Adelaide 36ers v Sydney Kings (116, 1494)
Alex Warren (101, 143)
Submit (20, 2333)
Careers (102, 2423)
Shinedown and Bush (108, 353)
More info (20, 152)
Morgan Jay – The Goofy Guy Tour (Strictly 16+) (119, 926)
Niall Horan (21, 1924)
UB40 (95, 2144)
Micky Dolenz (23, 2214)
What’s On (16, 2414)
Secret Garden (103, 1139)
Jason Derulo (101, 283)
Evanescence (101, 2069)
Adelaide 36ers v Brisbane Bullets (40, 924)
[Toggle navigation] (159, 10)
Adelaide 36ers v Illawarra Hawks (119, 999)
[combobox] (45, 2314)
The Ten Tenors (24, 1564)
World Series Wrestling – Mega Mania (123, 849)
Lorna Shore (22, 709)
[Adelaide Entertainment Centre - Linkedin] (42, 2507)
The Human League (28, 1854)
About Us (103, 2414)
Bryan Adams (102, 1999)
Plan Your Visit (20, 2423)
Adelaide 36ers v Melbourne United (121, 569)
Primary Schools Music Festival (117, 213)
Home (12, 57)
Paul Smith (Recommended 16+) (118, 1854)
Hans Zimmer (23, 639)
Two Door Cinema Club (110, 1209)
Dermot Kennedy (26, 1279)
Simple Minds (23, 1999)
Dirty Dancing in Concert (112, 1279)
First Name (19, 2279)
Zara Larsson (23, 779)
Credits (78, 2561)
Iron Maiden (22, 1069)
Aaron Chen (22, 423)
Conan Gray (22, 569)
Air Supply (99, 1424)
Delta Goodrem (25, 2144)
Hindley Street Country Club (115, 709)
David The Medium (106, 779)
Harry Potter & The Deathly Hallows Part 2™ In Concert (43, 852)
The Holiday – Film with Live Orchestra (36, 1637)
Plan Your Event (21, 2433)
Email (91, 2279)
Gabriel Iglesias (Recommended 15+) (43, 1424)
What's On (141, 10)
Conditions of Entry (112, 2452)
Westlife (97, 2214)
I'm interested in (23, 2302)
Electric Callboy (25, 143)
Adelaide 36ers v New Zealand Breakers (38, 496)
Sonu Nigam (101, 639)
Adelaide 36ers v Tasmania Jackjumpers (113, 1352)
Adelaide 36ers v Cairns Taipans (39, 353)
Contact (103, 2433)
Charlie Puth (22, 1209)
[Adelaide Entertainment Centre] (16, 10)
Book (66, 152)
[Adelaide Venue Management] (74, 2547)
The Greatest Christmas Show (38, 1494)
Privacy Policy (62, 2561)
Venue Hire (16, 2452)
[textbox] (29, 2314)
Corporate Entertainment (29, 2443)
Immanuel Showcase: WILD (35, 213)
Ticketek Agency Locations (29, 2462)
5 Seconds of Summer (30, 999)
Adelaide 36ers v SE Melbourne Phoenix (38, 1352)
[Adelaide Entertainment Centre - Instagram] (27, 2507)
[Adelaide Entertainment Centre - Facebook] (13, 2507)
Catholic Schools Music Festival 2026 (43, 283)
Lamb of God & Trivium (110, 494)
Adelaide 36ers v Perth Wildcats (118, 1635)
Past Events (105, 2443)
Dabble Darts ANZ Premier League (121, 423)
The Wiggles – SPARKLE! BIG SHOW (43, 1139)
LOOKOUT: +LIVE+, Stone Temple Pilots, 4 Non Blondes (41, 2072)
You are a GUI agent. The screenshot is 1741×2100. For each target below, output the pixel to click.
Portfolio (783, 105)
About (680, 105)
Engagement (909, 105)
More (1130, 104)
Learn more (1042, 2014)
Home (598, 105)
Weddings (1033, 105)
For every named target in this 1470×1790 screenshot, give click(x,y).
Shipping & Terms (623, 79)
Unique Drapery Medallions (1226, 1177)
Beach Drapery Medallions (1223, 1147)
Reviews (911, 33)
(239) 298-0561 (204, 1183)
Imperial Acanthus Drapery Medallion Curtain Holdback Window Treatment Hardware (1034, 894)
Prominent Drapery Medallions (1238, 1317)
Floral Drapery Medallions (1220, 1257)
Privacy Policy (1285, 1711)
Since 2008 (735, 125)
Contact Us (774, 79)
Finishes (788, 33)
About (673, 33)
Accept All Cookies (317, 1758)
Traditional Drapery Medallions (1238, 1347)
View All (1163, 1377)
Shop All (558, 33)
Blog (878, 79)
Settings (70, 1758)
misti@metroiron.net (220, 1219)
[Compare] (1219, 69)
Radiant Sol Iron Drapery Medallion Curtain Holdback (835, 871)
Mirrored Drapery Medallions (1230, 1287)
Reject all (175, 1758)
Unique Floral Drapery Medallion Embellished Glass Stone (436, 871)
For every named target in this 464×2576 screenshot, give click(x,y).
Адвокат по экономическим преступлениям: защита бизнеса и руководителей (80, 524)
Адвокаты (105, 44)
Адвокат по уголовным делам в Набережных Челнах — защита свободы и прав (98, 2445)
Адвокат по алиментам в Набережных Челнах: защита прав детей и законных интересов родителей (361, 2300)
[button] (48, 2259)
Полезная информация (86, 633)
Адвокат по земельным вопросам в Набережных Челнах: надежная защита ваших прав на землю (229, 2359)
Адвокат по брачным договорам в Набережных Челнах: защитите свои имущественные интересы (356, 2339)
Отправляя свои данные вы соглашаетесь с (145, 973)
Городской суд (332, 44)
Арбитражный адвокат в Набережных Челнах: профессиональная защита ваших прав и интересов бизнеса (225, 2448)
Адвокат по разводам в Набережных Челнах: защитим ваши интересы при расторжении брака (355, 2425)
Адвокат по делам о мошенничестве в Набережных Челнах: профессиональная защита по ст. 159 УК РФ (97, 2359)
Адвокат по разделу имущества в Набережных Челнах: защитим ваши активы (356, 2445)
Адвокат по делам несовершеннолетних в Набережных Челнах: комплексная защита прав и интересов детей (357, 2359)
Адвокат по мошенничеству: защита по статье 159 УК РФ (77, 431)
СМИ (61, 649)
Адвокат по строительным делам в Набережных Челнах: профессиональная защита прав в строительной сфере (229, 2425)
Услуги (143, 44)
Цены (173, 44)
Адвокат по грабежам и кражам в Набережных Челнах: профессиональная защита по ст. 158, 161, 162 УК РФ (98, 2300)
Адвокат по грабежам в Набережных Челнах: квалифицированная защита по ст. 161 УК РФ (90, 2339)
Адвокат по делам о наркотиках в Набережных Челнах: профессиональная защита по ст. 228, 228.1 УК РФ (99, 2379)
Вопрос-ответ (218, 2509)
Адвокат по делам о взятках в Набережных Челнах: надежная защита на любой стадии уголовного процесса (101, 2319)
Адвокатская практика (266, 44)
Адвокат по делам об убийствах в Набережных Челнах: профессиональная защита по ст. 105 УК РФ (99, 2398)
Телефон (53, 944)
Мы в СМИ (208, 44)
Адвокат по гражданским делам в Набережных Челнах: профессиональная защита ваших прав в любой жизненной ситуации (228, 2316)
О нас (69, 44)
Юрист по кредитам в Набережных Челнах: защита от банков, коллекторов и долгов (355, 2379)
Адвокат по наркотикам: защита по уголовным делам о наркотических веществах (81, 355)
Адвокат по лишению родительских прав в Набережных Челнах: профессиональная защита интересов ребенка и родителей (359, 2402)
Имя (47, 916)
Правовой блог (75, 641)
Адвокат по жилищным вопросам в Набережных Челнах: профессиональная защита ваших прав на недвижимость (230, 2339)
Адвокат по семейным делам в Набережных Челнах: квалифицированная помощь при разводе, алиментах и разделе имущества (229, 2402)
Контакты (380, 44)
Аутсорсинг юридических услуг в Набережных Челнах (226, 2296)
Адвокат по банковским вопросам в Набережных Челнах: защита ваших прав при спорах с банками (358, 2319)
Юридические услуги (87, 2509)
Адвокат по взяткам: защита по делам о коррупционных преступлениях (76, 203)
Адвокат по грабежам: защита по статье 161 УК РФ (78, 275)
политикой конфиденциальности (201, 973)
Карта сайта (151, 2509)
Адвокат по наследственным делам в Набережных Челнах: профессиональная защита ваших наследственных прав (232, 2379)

::::::::::

__TASK__:
Once the line containing "Adelaide 36ers v Melbourne United (121, 569)" has been set down, nothing more is wanted; set down each line of the listing above up to it exactly, starting with the first.

__SOLUTION TO THIS TASK__:
Adelaide 36ers v Sydney Kings (116, 1494)
Alex Warren (101, 143)
Submit (20, 2333)
Careers (102, 2423)
Shinedown and Bush (108, 353)
More info (20, 152)
Morgan Jay – The Goofy Guy Tour (Strictly 16+) (119, 926)
Niall Horan (21, 1924)
UB40 (95, 2144)
Micky Dolenz (23, 2214)
What’s On (16, 2414)
Secret Garden (103, 1139)
Jason Derulo (101, 283)
Evanescence (101, 2069)
Adelaide 36ers v Brisbane Bullets (40, 924)
[Toggle navigation] (159, 10)
Adelaide 36ers v Illawarra Hawks (119, 999)
[combobox] (45, 2314)
The Ten Tenors (24, 1564)
World Series Wrestling – Mega Mania (123, 849)
Lorna Shore (22, 709)
[Adelaide Entertainment Centre - Linkedin] (42, 2507)
The Human League (28, 1854)
About Us (103, 2414)
Bryan Adams (102, 1999)
Plan Your Visit (20, 2423)
Adelaide 36ers v Melbourne United (121, 569)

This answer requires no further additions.